What the exercise asks: Exactly reproduce each of the entries shown below.

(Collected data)
━━━━━━

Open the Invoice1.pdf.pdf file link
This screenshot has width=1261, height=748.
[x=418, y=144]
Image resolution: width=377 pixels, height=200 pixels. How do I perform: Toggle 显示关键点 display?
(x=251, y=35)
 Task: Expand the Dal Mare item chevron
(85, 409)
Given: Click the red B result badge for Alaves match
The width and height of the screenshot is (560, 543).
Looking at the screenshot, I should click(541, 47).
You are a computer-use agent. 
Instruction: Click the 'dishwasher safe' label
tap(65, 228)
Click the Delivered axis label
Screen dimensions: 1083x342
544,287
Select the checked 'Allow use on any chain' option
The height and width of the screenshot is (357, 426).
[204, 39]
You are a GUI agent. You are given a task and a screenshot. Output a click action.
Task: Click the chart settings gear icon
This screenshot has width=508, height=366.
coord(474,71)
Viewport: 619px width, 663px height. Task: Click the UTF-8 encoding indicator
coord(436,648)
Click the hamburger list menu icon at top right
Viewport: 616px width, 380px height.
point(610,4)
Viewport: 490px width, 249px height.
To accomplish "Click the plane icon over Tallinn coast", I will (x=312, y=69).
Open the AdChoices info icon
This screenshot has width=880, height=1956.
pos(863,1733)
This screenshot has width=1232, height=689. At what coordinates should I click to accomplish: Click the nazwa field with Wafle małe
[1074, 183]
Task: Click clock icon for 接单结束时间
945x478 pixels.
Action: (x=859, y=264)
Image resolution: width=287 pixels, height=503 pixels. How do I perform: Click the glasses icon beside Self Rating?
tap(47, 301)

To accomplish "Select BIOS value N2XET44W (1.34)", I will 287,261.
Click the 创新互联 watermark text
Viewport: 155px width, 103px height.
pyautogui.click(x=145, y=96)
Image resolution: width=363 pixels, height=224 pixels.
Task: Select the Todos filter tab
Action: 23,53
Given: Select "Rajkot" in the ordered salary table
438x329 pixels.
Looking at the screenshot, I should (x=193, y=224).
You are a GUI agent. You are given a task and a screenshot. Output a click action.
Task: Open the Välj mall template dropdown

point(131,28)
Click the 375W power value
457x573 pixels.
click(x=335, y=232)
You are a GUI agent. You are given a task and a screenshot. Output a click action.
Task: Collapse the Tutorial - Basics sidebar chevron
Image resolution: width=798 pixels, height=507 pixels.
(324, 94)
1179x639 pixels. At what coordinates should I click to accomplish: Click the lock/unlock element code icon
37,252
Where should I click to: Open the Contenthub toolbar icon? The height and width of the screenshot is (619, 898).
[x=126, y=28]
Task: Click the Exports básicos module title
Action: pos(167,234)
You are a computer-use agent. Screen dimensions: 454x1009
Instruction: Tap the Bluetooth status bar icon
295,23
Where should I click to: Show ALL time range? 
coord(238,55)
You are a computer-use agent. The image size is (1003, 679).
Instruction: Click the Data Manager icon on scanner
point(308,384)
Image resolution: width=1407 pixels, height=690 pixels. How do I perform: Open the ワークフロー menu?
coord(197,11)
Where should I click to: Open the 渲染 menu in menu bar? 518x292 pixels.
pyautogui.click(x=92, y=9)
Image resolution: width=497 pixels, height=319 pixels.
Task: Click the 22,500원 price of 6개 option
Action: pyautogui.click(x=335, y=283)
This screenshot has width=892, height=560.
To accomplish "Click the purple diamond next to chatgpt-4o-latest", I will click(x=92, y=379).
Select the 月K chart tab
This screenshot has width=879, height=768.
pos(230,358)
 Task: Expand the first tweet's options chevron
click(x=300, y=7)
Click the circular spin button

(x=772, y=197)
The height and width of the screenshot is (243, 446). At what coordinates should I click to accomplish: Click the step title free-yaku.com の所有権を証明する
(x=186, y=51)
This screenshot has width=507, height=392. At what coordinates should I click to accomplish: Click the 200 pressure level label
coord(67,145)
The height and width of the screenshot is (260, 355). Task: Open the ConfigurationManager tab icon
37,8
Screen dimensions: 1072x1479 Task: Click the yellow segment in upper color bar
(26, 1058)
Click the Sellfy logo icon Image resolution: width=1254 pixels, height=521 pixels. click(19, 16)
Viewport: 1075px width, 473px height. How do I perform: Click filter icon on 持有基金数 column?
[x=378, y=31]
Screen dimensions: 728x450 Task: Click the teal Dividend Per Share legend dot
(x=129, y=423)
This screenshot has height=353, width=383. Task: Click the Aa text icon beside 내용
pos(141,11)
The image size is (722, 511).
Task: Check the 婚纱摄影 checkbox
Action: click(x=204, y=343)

━━━━━━

Task solution:
Open the Invoice1.pdf.pdf file link
This screenshot has width=1261, height=748.
[x=418, y=144]
Image resolution: width=377 pixels, height=200 pixels. How do I perform: Toggle 显示关键点 display?
(x=251, y=35)
 Task: Expand the Dal Mare item chevron
(85, 409)
Given: Click the red B result badge for Alaves match
The width and height of the screenshot is (560, 543).
Looking at the screenshot, I should click(541, 47).
You are a computer-use agent. 
Instruction: Click the 'dishwasher safe' label
tap(65, 228)
Click the Delivered axis label
Screen dimensions: 1083x342
544,287
Select the checked 'Allow use on any chain' option
The height and width of the screenshot is (357, 426).
[204, 39]
You are a GUI agent. You are given a task and a screenshot. Output a click action.
Task: Click the chart settings gear icon
This screenshot has width=508, height=366.
coord(474,71)
Viewport: 619px width, 663px height. Task: Click the UTF-8 encoding indicator
coord(436,648)
Click the hamburger list menu icon at top right
Viewport: 616px width, 380px height.
point(610,4)
Viewport: 490px width, 249px height.
To accomplish "Click the plane icon over Tallinn coast", I will (x=312, y=69).
Open the AdChoices info icon
This screenshot has width=880, height=1956.
pos(863,1733)
This screenshot has width=1232, height=689. At what coordinates should I click to accomplish: Click the nazwa field with Wafle małe
[1074, 183]
Task: Click clock icon for 接单结束时间
945x478 pixels.
Action: (x=859, y=264)
Image resolution: width=287 pixels, height=503 pixels. How do I perform: Click the glasses icon beside Self Rating?
tap(47, 301)

To accomplish "Select BIOS value N2XET44W (1.34)", I will 287,261.
Click the 创新互联 watermark text
Viewport: 155px width, 103px height.
pyautogui.click(x=145, y=96)
Image resolution: width=363 pixels, height=224 pixels.
Task: Select the Todos filter tab
Action: 23,53
Given: Select "Rajkot" in the ordered salary table
438x329 pixels.
Looking at the screenshot, I should (x=193, y=224).
You are a GUI agent. You are given a task and a screenshot. Output a click action.
Task: Open the Välj mall template dropdown

point(131,28)
Click the 375W power value
457x573 pixels.
click(x=335, y=232)
You are a GUI agent. You are given a task and a screenshot. Output a click action.
Task: Collapse the Tutorial - Basics sidebar chevron
Image resolution: width=798 pixels, height=507 pixels.
(324, 94)
1179x639 pixels. At what coordinates should I click to accomplish: Click the lock/unlock element code icon
37,252
Where should I click to: Open the Contenthub toolbar icon? The height and width of the screenshot is (619, 898).
[x=126, y=28]
Task: Click the Exports básicos module title
Action: pos(167,234)
You are a computer-use agent. Screen dimensions: 454x1009
Instruction: Tap the Bluetooth status bar icon
295,23
Where should I click to: Show ALL time range? 
coord(238,55)
You are a computer-use agent. The image size is (1003, 679).
Instruction: Click the Data Manager icon on scanner
point(308,384)
Image resolution: width=1407 pixels, height=690 pixels. How do I perform: Open the ワークフロー menu?
coord(197,11)
Where should I click to: Open the 渲染 menu in menu bar? 518x292 pixels.
pyautogui.click(x=92, y=9)
Image resolution: width=497 pixels, height=319 pixels.
Task: Click the 22,500원 price of 6개 option
Action: pyautogui.click(x=335, y=283)
This screenshot has width=892, height=560.
To accomplish "Click the purple diamond next to chatgpt-4o-latest", I will click(x=92, y=379).
Select the 月K chart tab
This screenshot has width=879, height=768.
pos(230,358)
 Task: Expand the first tweet's options chevron
click(x=300, y=7)
Click the circular spin button

(x=772, y=197)
The height and width of the screenshot is (243, 446). At what coordinates should I click to accomplish: Click the step title free-yaku.com の所有権を証明する
(x=186, y=51)
This screenshot has width=507, height=392. At what coordinates should I click to accomplish: Click the 200 pressure level label
coord(67,145)
The height and width of the screenshot is (260, 355). Task: Open the ConfigurationManager tab icon
37,8
Screen dimensions: 1072x1479 Task: Click the yellow segment in upper color bar
(26, 1058)
Click the Sellfy logo icon Image resolution: width=1254 pixels, height=521 pixels. click(19, 16)
Viewport: 1075px width, 473px height. How do I perform: Click filter icon on 持有基金数 column?
[x=378, y=31]
Screen dimensions: 728x450 Task: Click the teal Dividend Per Share legend dot
(x=129, y=423)
This screenshot has height=353, width=383. Task: Click the Aa text icon beside 내용
pos(141,11)
The image size is (722, 511).
Task: Check the 婚纱摄影 checkbox
Action: click(x=204, y=343)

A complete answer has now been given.